T. R. Edwards, as quoted in Constance Wildman's When Evil Had It's Day: A
Biography of T. R. Edwards

"At least I won't be pirating it this time," Jonathan Wolff told Lang as the
retrofitted SDF-7-class cruiser nosed into view. The venom in his voice was
palpable, but the scientist either misunderstood or refused to acknowledge it.
"Engineering and astrogation have already been briefed on our
modifications to the Reflex drives and spacefold generators. Improvements, I
should say," Lang added, turning around to face Wolff.
Wolff tried to take a reading of the man's transformed eyes, but staring
into them only made him think of black holes, unfathomable singularities. He
let his gaze linger on the starship instead, his ticket home, whatever that
meant.
"We've moved away from reliance on the Ur-Flower peat toward a more
conventional dialogue between the monopole ore and the Protoculture itself.
Your ship has a bit of the SDF-3 in her, Colonel."
Wolff smirked. "Then maybe it'll find a way back to Earth on its own,
Lang. A milk run."
The scientist cocked his head to one side, offering an appraising look.
"It wouldn't be the oddest thing, commander."
Major Carpenter, whose ship had left Fantomaspace more than six months
ago, had not been heard from. Lang's Robotechs were attributing this to
malfunctions in the ship's deep-space transceivers-a wedding of Tiresian and
Karbarran systemry-but privately Lang had confessed to misgivings about the
very nature of the ship's drives. Not so with this ship, Wolff had been
assured. This was the one the R&D people were puffed up about.
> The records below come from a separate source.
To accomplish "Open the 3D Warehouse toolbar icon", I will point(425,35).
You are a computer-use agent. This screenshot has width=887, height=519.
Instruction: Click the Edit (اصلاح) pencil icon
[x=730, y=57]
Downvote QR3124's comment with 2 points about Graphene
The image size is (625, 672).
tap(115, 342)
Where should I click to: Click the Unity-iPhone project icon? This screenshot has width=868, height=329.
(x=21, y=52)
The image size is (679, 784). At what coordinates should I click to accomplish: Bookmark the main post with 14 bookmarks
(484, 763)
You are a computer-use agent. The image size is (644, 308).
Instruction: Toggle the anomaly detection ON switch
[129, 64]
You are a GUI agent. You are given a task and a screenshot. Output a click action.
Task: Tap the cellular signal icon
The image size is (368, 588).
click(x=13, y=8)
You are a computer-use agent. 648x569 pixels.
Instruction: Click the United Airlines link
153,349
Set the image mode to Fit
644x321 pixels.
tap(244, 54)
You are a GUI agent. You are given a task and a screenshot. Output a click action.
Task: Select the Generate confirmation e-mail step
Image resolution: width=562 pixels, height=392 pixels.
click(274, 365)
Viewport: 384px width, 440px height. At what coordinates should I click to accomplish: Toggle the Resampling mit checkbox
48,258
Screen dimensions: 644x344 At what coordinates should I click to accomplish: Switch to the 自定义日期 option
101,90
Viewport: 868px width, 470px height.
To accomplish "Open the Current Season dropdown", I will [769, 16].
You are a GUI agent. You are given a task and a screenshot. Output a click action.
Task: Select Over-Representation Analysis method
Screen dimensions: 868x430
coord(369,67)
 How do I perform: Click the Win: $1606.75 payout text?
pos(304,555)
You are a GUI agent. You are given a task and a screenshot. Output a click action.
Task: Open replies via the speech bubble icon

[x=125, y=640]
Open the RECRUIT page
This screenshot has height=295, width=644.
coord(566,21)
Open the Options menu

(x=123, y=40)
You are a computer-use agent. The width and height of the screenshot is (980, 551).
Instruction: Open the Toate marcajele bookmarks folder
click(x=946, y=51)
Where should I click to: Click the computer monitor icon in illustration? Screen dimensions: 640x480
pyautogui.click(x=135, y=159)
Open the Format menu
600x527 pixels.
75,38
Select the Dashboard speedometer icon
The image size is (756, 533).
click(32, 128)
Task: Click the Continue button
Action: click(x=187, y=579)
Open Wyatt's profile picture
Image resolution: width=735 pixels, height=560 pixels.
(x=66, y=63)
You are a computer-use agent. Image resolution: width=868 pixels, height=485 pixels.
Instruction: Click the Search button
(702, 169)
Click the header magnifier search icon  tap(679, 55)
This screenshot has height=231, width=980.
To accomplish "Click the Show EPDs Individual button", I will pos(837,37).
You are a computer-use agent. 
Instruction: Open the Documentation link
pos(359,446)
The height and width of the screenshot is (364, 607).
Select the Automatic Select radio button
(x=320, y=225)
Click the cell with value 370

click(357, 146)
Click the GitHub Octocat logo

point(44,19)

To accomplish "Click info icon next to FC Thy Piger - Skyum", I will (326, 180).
This was the
one that would give Wolff the edge; spirit him through space-time in the
blinking of an eye, overtaking en route the Earth-bound spade fortresses of
the Robotech Masters.
Wolff continued to regard the ship from the SDF-3's observation blister
without much thought to Lang's reassurances, or what may or may not lay at
mission's end. To him the ship, this sleek and substantially scaled-down
version of the Super Dimensional Fortress, was simply a way out. There had
been flashes of renewed faith these past few weeks, moments when he saw
himself as reborn-on Haydon IV, for instance, or at seeing the look on T. R.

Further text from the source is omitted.